** start RECORDED DATA **

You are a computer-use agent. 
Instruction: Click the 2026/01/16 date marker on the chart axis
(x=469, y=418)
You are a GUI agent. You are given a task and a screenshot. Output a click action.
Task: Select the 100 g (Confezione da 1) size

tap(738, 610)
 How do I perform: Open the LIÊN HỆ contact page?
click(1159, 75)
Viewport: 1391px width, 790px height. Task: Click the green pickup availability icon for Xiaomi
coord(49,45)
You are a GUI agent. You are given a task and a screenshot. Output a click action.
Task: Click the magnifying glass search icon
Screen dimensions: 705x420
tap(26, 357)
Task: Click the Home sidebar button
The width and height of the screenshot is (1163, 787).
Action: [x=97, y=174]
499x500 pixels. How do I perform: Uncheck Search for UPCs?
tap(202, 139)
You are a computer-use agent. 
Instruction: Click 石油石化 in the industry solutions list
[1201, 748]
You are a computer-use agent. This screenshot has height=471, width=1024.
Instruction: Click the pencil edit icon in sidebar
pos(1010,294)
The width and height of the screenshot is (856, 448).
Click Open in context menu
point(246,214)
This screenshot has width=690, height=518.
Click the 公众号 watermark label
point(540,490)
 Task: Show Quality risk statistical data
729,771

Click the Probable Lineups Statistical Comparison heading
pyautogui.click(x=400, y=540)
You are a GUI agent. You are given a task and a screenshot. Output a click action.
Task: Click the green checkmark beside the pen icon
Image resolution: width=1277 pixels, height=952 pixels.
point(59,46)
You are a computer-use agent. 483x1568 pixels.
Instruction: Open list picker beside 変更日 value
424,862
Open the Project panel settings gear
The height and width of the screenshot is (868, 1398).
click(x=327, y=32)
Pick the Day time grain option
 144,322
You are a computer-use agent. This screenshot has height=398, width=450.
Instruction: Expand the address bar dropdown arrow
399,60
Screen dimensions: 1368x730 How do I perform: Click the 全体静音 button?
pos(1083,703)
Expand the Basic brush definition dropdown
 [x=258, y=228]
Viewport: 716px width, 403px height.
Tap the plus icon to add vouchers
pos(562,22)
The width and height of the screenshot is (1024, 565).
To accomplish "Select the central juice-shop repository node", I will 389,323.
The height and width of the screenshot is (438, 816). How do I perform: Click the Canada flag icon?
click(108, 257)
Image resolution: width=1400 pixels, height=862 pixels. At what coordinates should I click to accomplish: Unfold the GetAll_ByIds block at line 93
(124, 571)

** end RECORDED DATA **

[WHAT YOU WILL DO]:
Rewrite everything from the line containing "Image resolution: width=1400" down to the end of the entries, swapping "Unfold" for "Expand" and leaving the rest unchanged.

[TASK ANSWER]:
Image resolution: width=1400 pixels, height=862 pixels. At what coordinates should I click to accomplish: Expand the GetAll_ByIds block at line 93
(124, 571)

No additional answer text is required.